Brazil

Bilateral relations

Brazil is Australia’s 30th largest trading partner. Total goods and services trade amounted to $3.4 billion in 2018 or 0.4% of Australia’s trade portfolio.

Brazil is Australia’s largest export market in Latin America by a significant margin. Goods exports to Brazil totalled $1.1 billion in 2019, comprising mostly coal (70% of goods exports) and aluminium. Most goods imports from Brazil include civil engineering equipment, medicines and coffee. The COVID-19 pandemic disrupted bilateral trade in 2020.

Australian service exports to Brazil amounted to $1.2 billion in 2019, dominated by education-related services. The COVID-19 pandemic and associated international travel restrictions disproportionately hurt services trade in 2020. Ongoing international travel restrictions points to another challenging year for services exports in 2021.   

Brazil remains the 4th largest source of international students in Australia behind China, India and Nepal. Prior to the pandemic, more than 40,000 Brazilian students enrolled in Australian institutions in 2018 and 2019. Australia’s top eight universities (Group of 8) have signed agreements with two Brazilian government agencies promoting Brazilian enrolments in Australian universities. Weak economic activity, high unemployment and low job availability in Brazil has prompted more Brazilians to study overseas in recent years.

Prior to the COVID-19 shock, the number of Brazilian tourists visiting Australia more than doubled over the ten years to 2019 – almost 58,000 Brazilians travelled to Australia in 2019.

More than 75 Australian companies operate in Brazil in a wide range of sectors, including advanced manufacturing (Amcor), agribusiness (Macquarie), engineering services (Worley), financial services (Macquarie) mining (BHP Billiton), plasma products and vaccines (CSL), and retail clothing (Cotton On, Billabong, Rip Curl), among others.

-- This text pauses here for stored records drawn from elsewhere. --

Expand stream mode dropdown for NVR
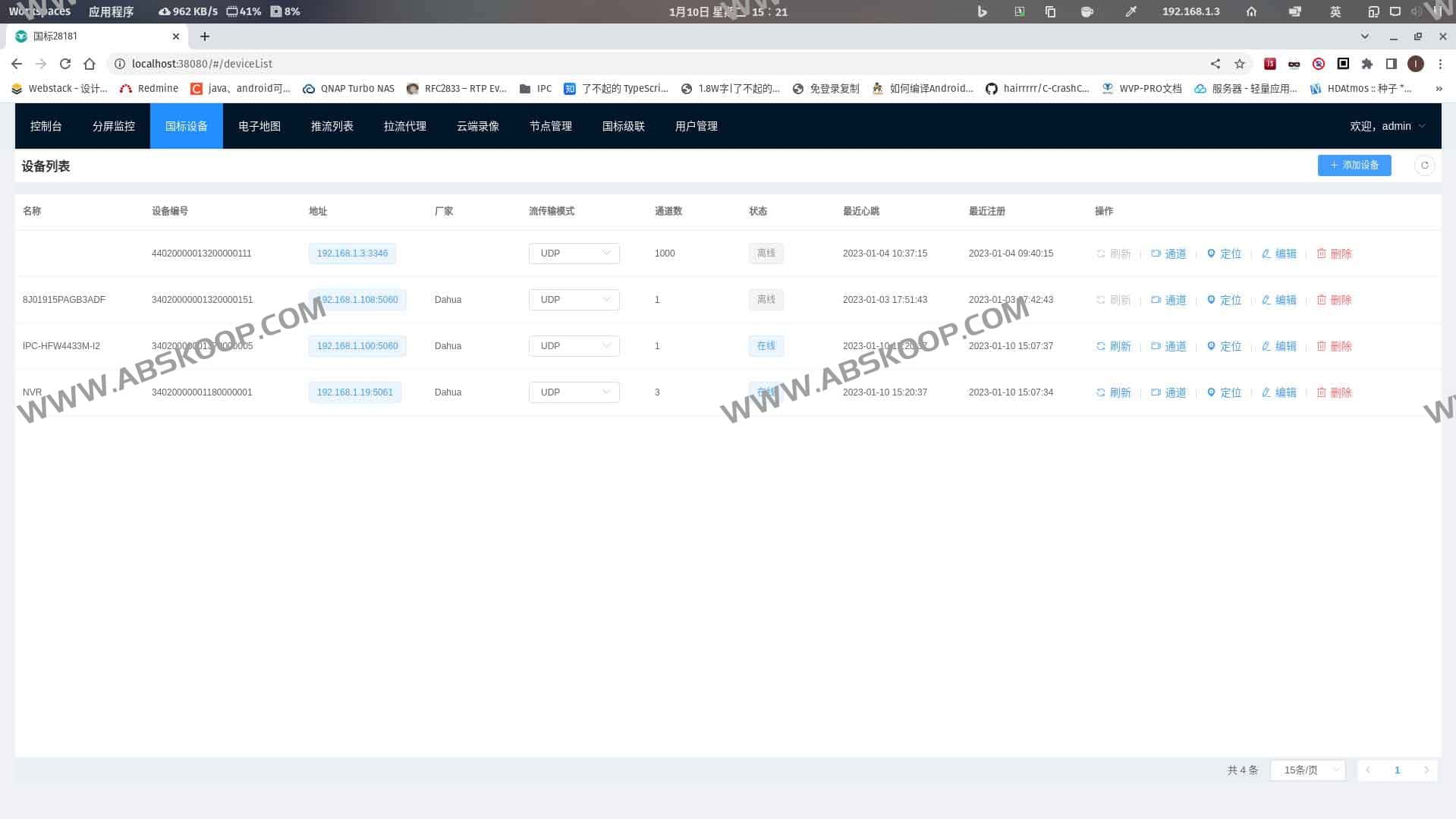The height and width of the screenshot is (819, 1456). [x=574, y=392]

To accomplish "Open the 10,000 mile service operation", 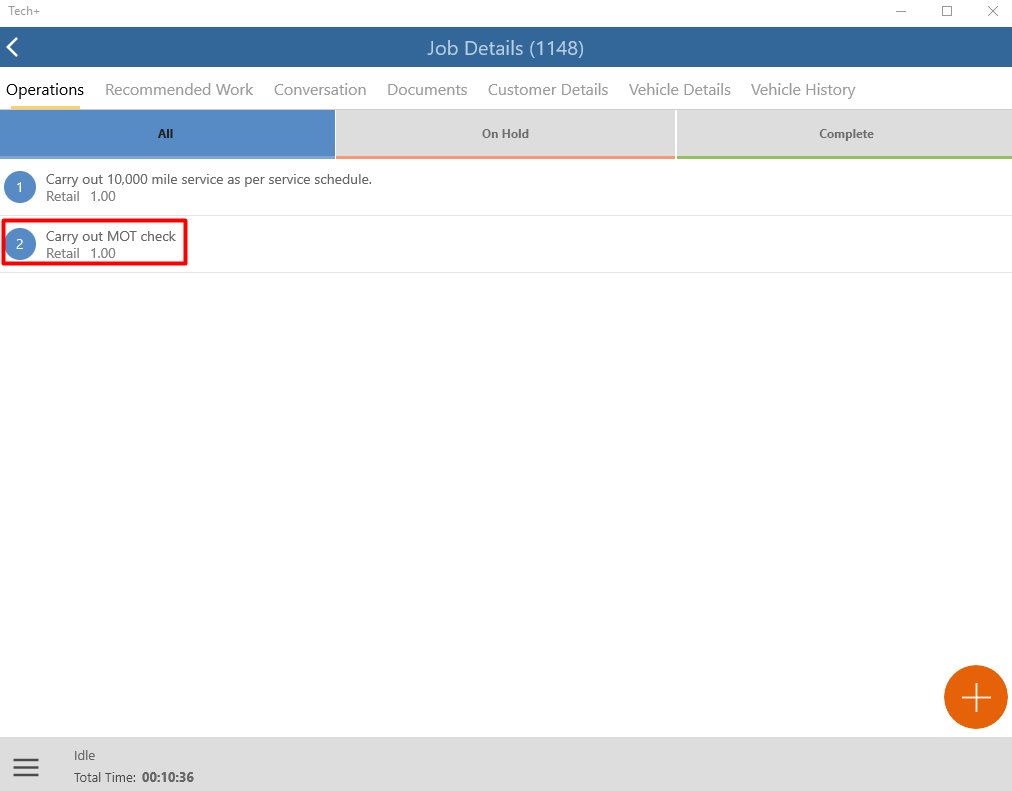I will pyautogui.click(x=506, y=187).
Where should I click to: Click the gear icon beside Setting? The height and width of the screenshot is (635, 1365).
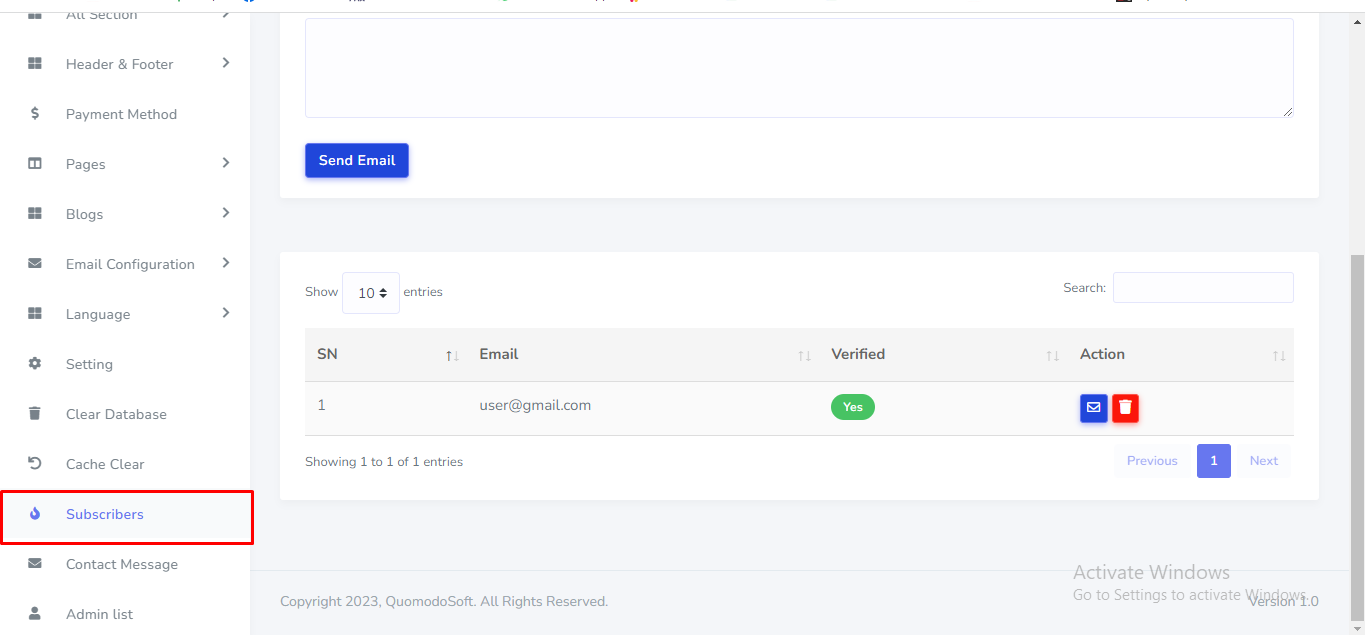[x=35, y=364]
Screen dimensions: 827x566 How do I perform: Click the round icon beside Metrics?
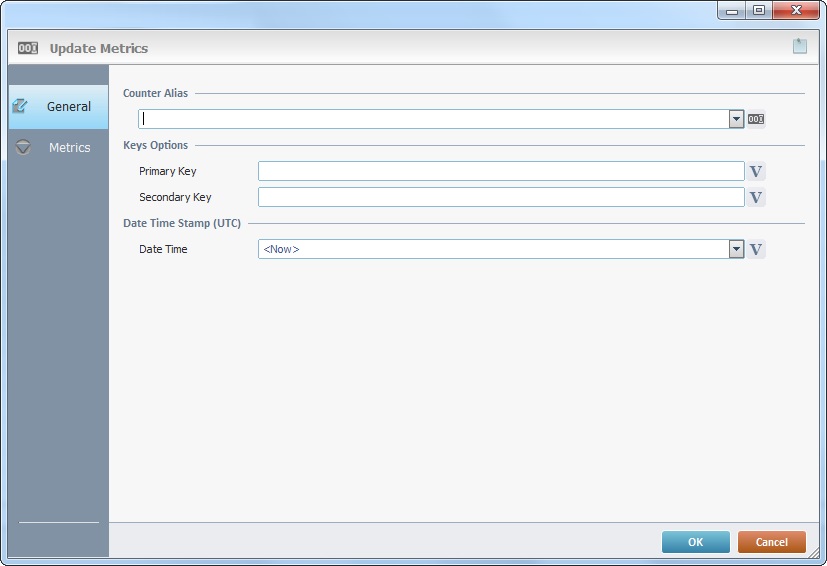(x=23, y=147)
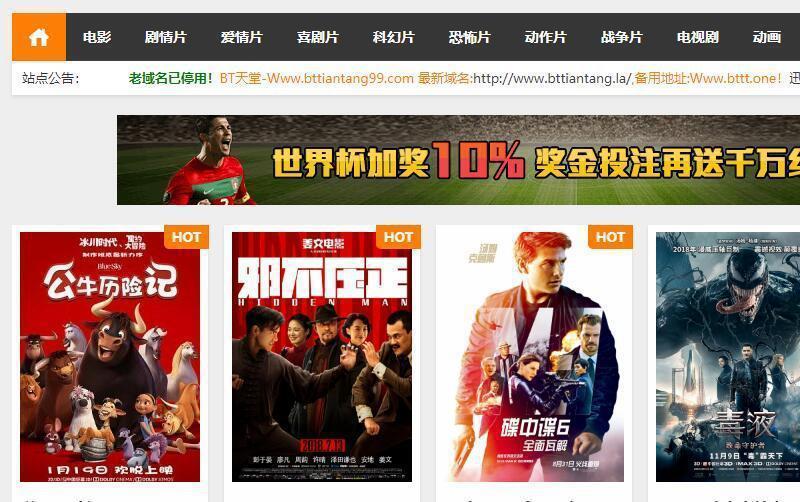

More than half of Australia’s foreign direct investment in Latin America is in Brazil. Brazil’s growing infrastructure needs and large mining and agricultural industries presents opportunities for Australian firms. A 2017 report from Pricewaterhouse Coopers projects Brazil will become the world’s fifth largest economy by 2050 thanks to its favourable demographics and expanding middle class. This will likely create opportunities for Australian firms engaged in transportation, financial and insurance services and waste management sectors. Meanwhile, Brazilian companies continue to expand operations and invest in Australia, in part to benefit from Australia’s extensive free-trade network in Asia.